Yoga-sutras (Vedanta Commentaries)

46,295 words

The Yoga Sūtras of Patañjali are 196 Indian sūtras (aphorisms) that constitute the foundational text of Ashtanga Yoga, also called Raja Yoga. The commentaries are based upon the ancient commentaries written by Vyasa and Bhoja and more recent done by well-known Swami Vivekananda just some 120 years ago and of course the vast wisdom and philosophica...

ब्रह्मचर्य प्रतिष्ठायां वीर्यलाभः ॥३८॥

brahma-carya pratiṣṭhāyāṃ vīrya-lābhaḥ ||38||

When a man becomes steadfast in his abstention from incontinence, he acquires spiritual energy.

Sexual activity, and the thoughts and fantasies of sex, use up a great portion of our vital force. When that force is conserved through abstinence, it becomes sublimated as spiritual energy. Such energy is indispensable to a spiritual teacher; it is the power by which he transmits understanding to his pupils. For true religion is not "taught," like history or mathematics; it is transmitted, like light or heat.

अपरिग्रहस्थैर्ये जन्मकथंता संबोधः ॥३९॥

aparigraha-sthairye janma-kathaṃtā saṃbodhaḥ ||39||

When a man becomes steadfast in his abstention from greed, he gains knowledge of his past, present and future existences.
------------------------
*Task item A*.
Translate this sentence from the Yoga Sutras commentary into Spanish: "Such energy is indispensable to a spiritual teacher; it is the power by which he transmits understanding to his pupils."
*Task item B*.
Repeat word for word the part of the Yoga Sutras commentary that opens with the words containing "brahma-carya pratiṣṭhāyāṃ vīrya-lābhaḥ" and closes with "light or heat.".
The entries are separate material with no connection to the Yoga Sutras commentary.

*Given information*.
------------------------
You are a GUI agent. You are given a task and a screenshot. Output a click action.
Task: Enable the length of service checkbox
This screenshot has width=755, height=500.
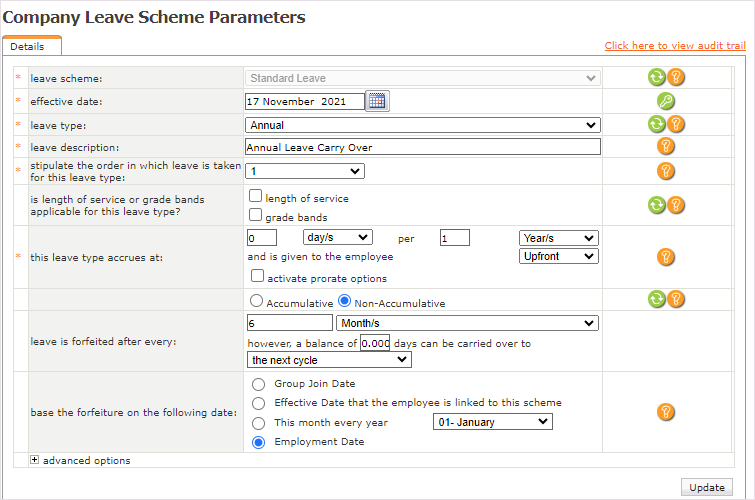coord(256,197)
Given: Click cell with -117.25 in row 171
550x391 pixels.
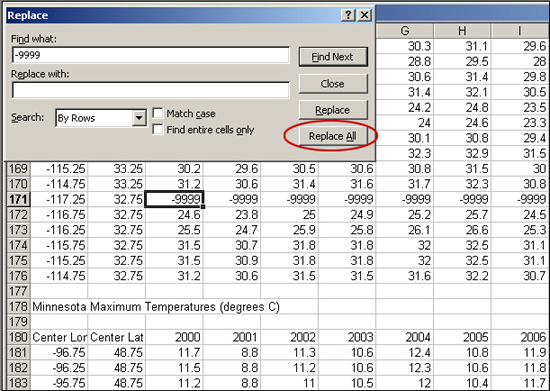Looking at the screenshot, I should 59,200.
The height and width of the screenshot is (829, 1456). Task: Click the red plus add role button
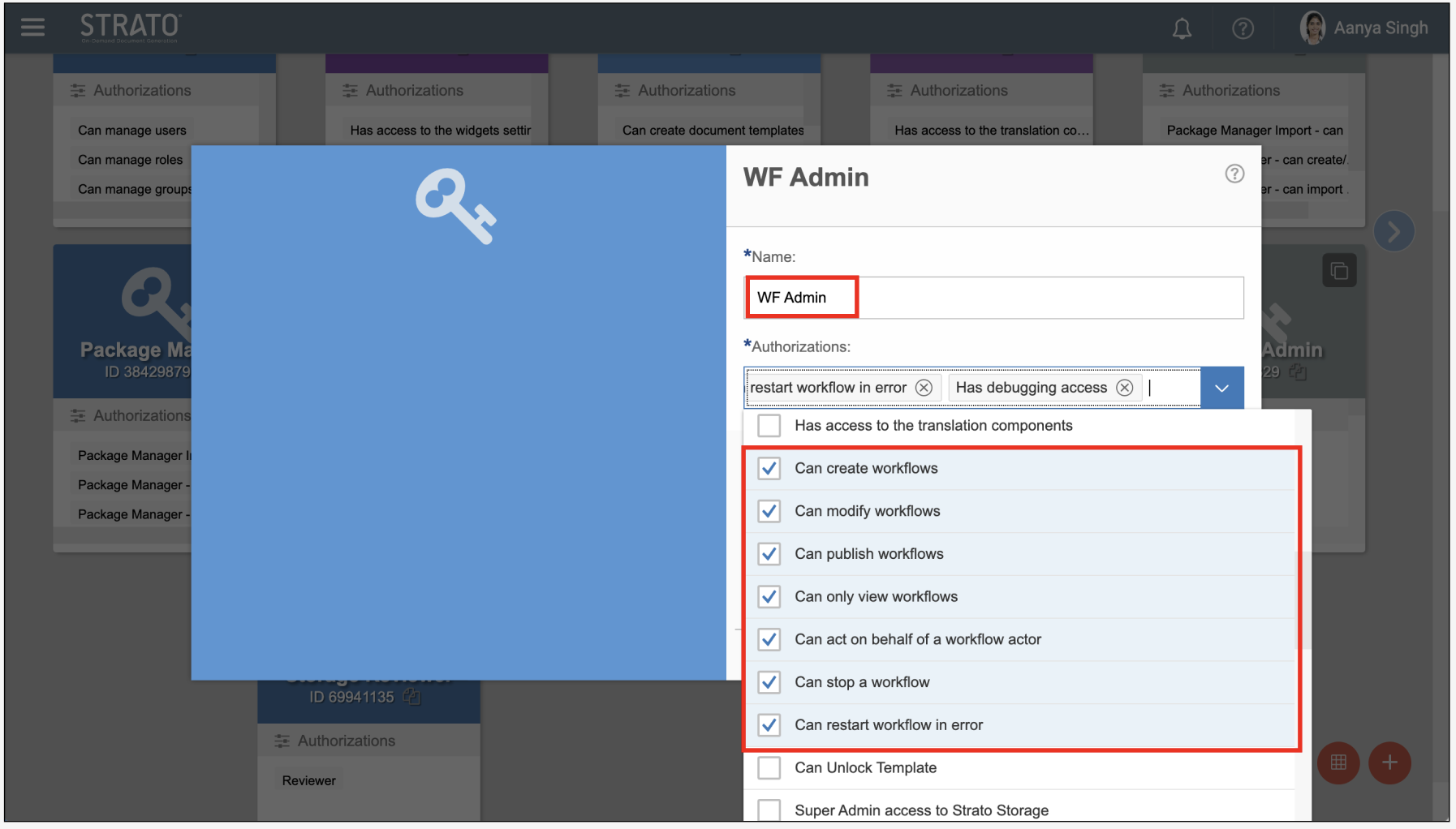1389,762
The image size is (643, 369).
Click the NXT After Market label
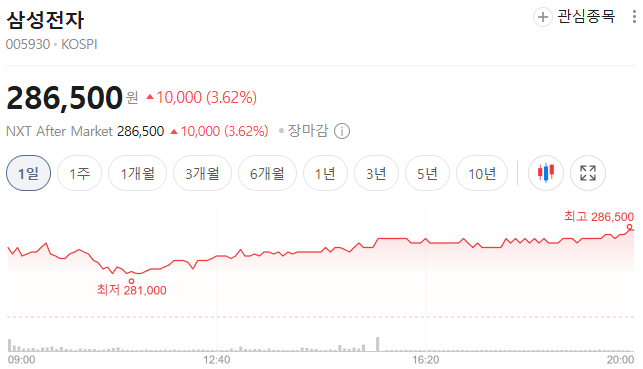coord(59,131)
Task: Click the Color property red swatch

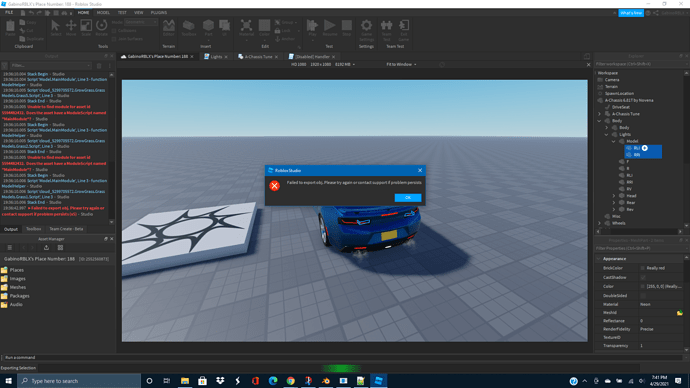Action: point(643,286)
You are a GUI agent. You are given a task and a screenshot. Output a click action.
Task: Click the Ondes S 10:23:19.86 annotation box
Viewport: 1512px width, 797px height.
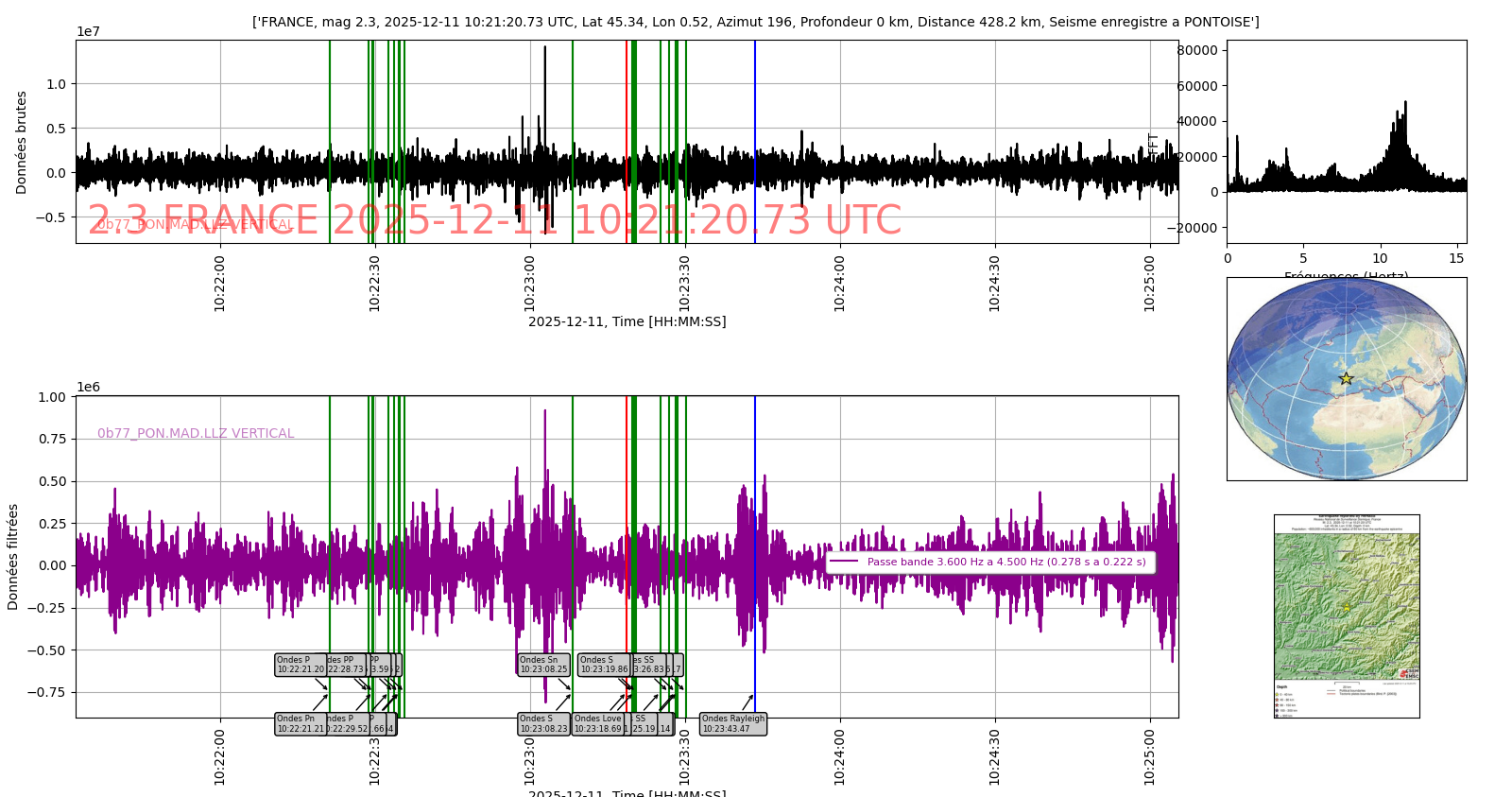[x=603, y=665]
------------------------
*Answer section A*.
Esa energía es indispensable para un maestro espiritual; es el poder mediante el cual transmite la comprensión a sus discípulos.

*Answer section B*.
brahma-carya pratiṣṭhāyāṃ vīrya-lābhaḥ ||38||

When a man becomes steadfast in his abstention from incontinence, he acquires spiritual energy.

Sexual activity, and the thoughts and fantasies of sex, use up a great portion of our vital force. When that force is conserved through abstinence, it becomes sublimated as spiritual energy. Such energy is indispensable to a spiritual teacher; it is the power by which he transmits understanding to his pupils. For true religion is not "taught," like history or mathematics; it is transmitted, like light or heat.